> **ASSIGNMENT**
Write out, exactly and in full, the line where "Click the 5035 x-axis tick label" appears together with all lines that follow it in the entries below. Do not include pictures.

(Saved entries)
■ ■ ■ ■ ■

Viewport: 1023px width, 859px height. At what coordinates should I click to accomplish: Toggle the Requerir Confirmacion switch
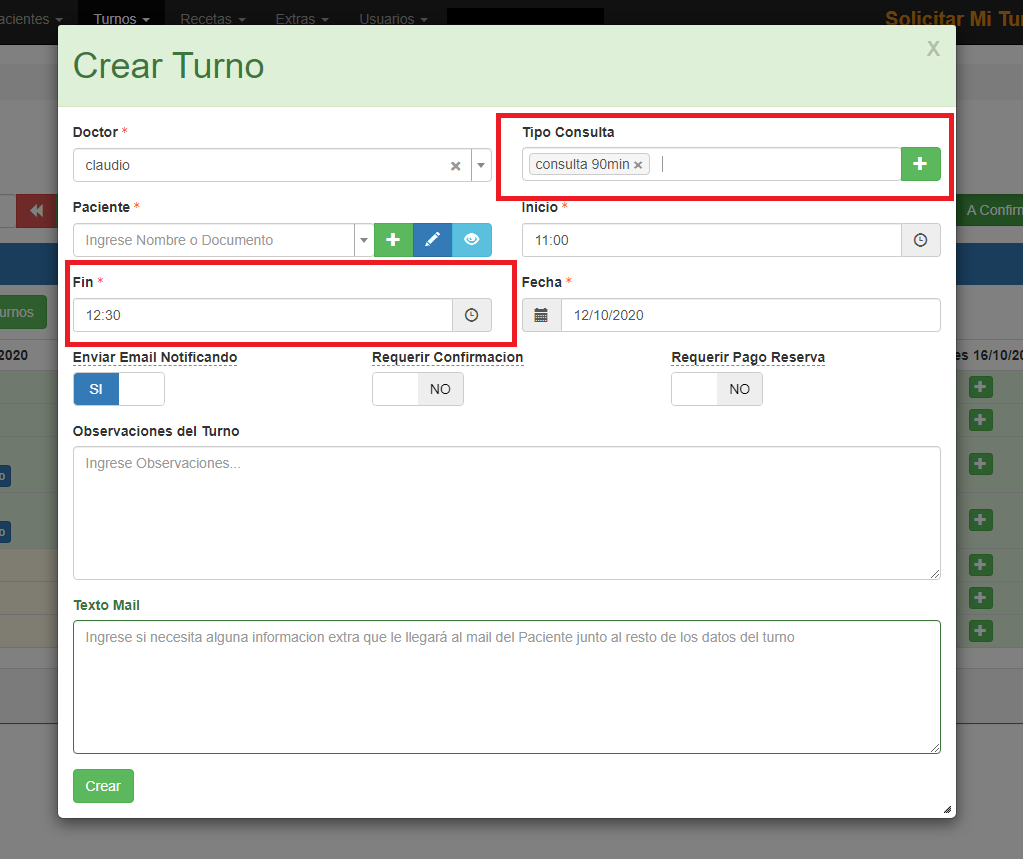(417, 389)
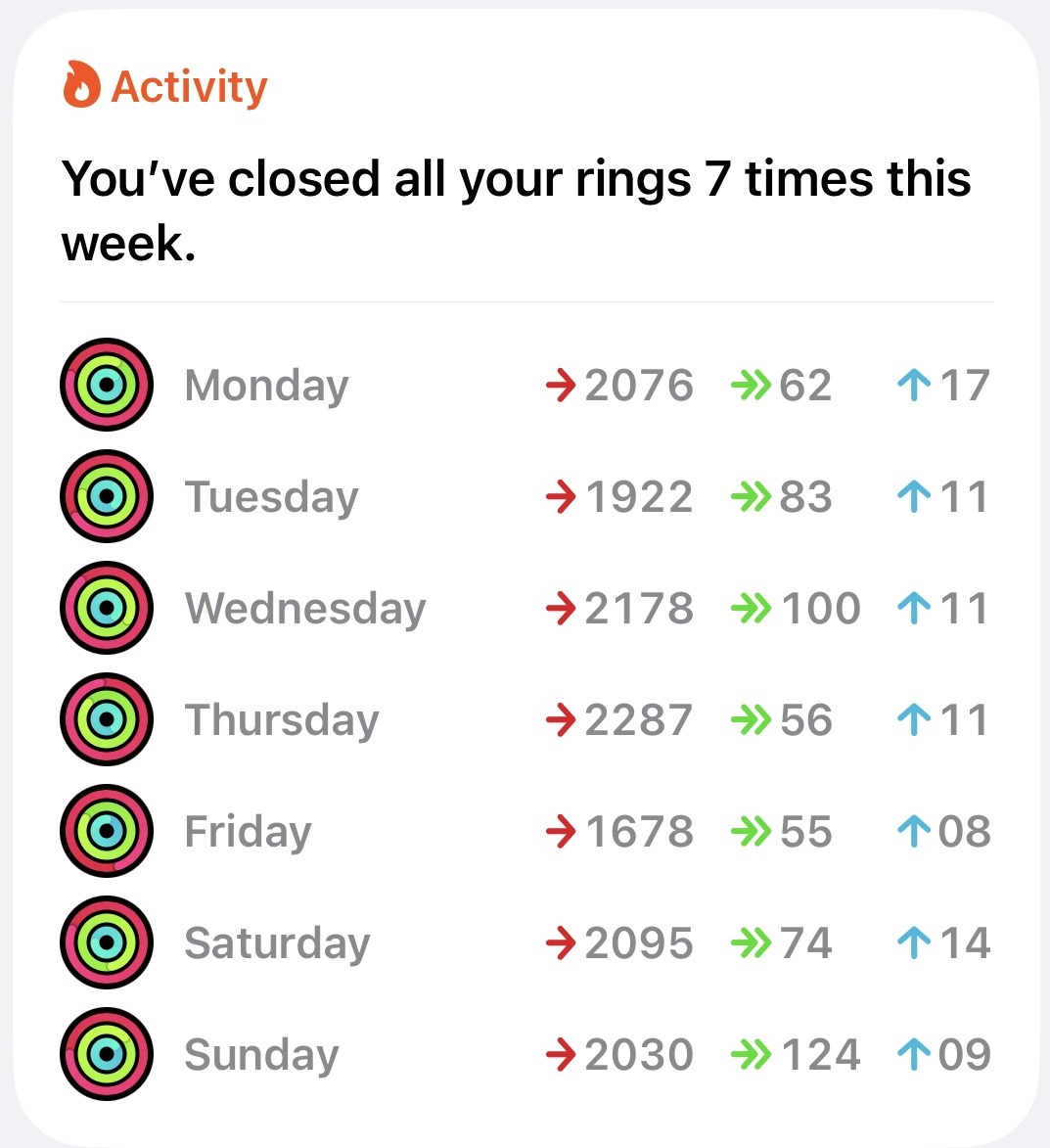Tap Friday's red move arrow
The width and height of the screenshot is (1050, 1148).
(561, 832)
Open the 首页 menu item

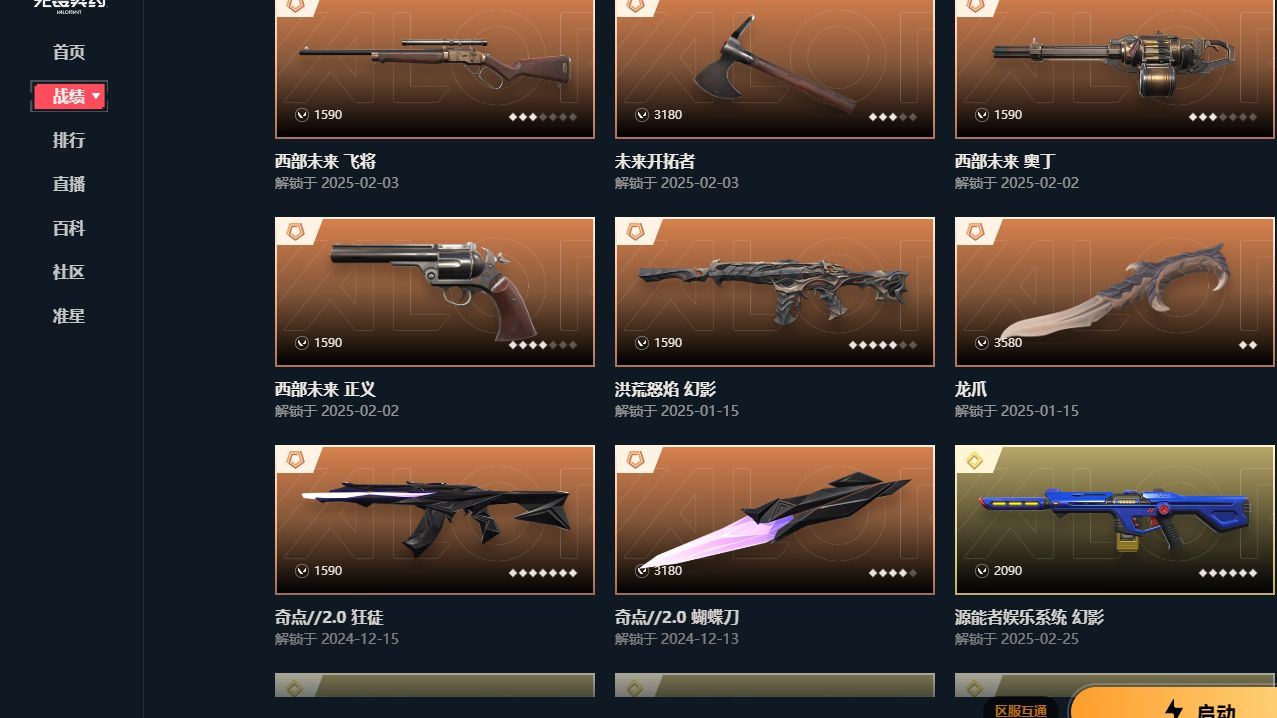69,52
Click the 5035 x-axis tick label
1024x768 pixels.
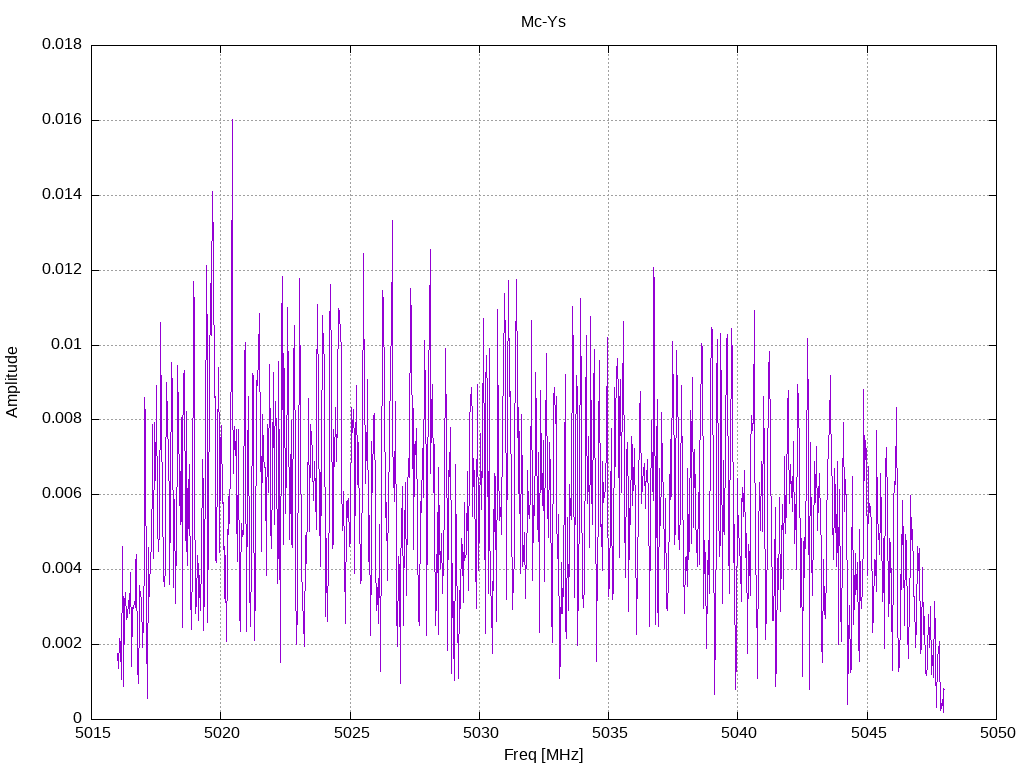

■ ■ ■ ■ ■

> **FINISHED EXERCISE**
Click the 5035 x-axis tick label
1024x768 pixels.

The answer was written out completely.